___ Stored data
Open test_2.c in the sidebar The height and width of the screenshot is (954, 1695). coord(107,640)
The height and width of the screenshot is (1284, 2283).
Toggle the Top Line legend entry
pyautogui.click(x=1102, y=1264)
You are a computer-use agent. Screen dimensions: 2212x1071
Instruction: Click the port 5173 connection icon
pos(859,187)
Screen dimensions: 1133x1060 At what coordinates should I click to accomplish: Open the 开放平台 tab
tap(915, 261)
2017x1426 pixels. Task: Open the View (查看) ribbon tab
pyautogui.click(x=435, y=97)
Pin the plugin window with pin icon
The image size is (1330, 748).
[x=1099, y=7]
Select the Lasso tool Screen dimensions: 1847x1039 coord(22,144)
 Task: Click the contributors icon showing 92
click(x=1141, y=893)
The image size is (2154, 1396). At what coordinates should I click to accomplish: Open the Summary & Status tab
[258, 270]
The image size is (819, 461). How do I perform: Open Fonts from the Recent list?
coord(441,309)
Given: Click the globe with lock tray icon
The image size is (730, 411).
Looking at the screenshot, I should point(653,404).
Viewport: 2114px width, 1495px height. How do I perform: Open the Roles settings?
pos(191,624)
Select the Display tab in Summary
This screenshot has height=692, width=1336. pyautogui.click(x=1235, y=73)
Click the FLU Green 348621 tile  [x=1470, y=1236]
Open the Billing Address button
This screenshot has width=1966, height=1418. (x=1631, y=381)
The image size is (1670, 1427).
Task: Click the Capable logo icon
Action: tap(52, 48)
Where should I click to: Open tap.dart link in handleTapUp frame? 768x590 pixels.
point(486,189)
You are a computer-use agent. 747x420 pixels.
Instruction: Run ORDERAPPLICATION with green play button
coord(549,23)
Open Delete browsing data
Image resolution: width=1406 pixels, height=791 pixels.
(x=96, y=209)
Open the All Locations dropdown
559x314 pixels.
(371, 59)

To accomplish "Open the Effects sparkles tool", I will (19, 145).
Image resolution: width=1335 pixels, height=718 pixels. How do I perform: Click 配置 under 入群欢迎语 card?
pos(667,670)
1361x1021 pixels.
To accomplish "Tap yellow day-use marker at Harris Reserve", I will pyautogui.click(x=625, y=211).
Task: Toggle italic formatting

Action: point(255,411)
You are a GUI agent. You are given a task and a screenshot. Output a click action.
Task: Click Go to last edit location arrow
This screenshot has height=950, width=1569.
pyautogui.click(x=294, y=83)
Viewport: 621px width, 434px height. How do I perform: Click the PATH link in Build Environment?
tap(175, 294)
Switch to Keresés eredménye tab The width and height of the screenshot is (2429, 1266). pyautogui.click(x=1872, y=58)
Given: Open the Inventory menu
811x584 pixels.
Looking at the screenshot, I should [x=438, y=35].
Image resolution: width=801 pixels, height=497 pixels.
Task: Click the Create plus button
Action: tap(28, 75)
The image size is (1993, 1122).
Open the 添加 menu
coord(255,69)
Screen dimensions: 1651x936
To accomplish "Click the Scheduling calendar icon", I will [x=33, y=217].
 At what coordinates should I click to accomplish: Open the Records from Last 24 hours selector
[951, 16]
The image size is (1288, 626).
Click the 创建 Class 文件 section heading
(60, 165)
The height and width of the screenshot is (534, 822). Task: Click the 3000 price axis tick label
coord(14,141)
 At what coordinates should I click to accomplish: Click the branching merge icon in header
______
- Work request -
Your task is to transcribe the listing above in full, exactly as given.

- Response for this exercise -
Open test_2.c in the sidebar The height and width of the screenshot is (954, 1695). coord(107,640)
The height and width of the screenshot is (1284, 2283).
Toggle the Top Line legend entry
pyautogui.click(x=1102, y=1264)
You are a computer-use agent. Screen dimensions: 2212x1071
Instruction: Click the port 5173 connection icon
pos(859,187)
Screen dimensions: 1133x1060 At what coordinates should I click to accomplish: Open the 开放平台 tab
tap(915, 261)
2017x1426 pixels. Task: Open the View (查看) ribbon tab
pyautogui.click(x=435, y=97)
Pin the plugin window with pin icon
The image size is (1330, 748).
[x=1099, y=7]
Select the Lasso tool Screen dimensions: 1847x1039 coord(22,144)
 Task: Click the contributors icon showing 92
click(x=1141, y=893)
The image size is (2154, 1396). At what coordinates should I click to accomplish: Open the Summary & Status tab
[258, 270]
The image size is (819, 461). How do I perform: Open Fonts from the Recent list?
coord(441,309)
Given: Click the globe with lock tray icon
The image size is (730, 411).
Looking at the screenshot, I should point(653,404).
Viewport: 2114px width, 1495px height. How do I perform: Open the Roles settings?
pos(191,624)
Select the Display tab in Summary
This screenshot has height=692, width=1336. pyautogui.click(x=1235, y=73)
Click the FLU Green 348621 tile  [x=1470, y=1236]
Open the Billing Address button
This screenshot has width=1966, height=1418. (x=1631, y=381)
The image size is (1670, 1427).
Task: Click the Capable logo icon
Action: tap(52, 48)
Where should I click to: Open tap.dart link in handleTapUp frame? 768x590 pixels.
point(486,189)
You are a computer-use agent. 747x420 pixels.
Instruction: Run ORDERAPPLICATION with green play button
coord(549,23)
Open Delete browsing data
Image resolution: width=1406 pixels, height=791 pixels.
(x=96, y=209)
Open the All Locations dropdown
559x314 pixels.
(371, 59)

To accomplish "Open the Effects sparkles tool", I will (19, 145).
Image resolution: width=1335 pixels, height=718 pixels. How do I perform: Click 配置 under 入群欢迎语 card?
pos(667,670)
1361x1021 pixels.
To accomplish "Tap yellow day-use marker at Harris Reserve", I will pyautogui.click(x=625, y=211).
Task: Toggle italic formatting

Action: point(255,411)
You are a GUI agent. You are given a task and a screenshot. Output a click action.
Task: Click Go to last edit location arrow
This screenshot has height=950, width=1569.
pyautogui.click(x=294, y=83)
Viewport: 621px width, 434px height. How do I perform: Click the PATH link in Build Environment?
tap(175, 294)
Switch to Keresés eredménye tab The width and height of the screenshot is (2429, 1266). pyautogui.click(x=1872, y=58)
Given: Open the Inventory menu
811x584 pixels.
Looking at the screenshot, I should [x=438, y=35].
Image resolution: width=801 pixels, height=497 pixels.
Task: Click the Create plus button
Action: tap(28, 75)
The image size is (1993, 1122).
Open the 添加 menu
coord(255,69)
Screen dimensions: 1651x936
To accomplish "Click the Scheduling calendar icon", I will [x=33, y=217].
 At what coordinates should I click to accomplish: Open the Records from Last 24 hours selector
[951, 16]
The image size is (1288, 626).
Click the 创建 Class 文件 section heading
(60, 165)
The height and width of the screenshot is (534, 822). Task: Click the 3000 price axis tick label
coord(14,141)
 At what coordinates should I click to accomplish: Click the branching merge icon in header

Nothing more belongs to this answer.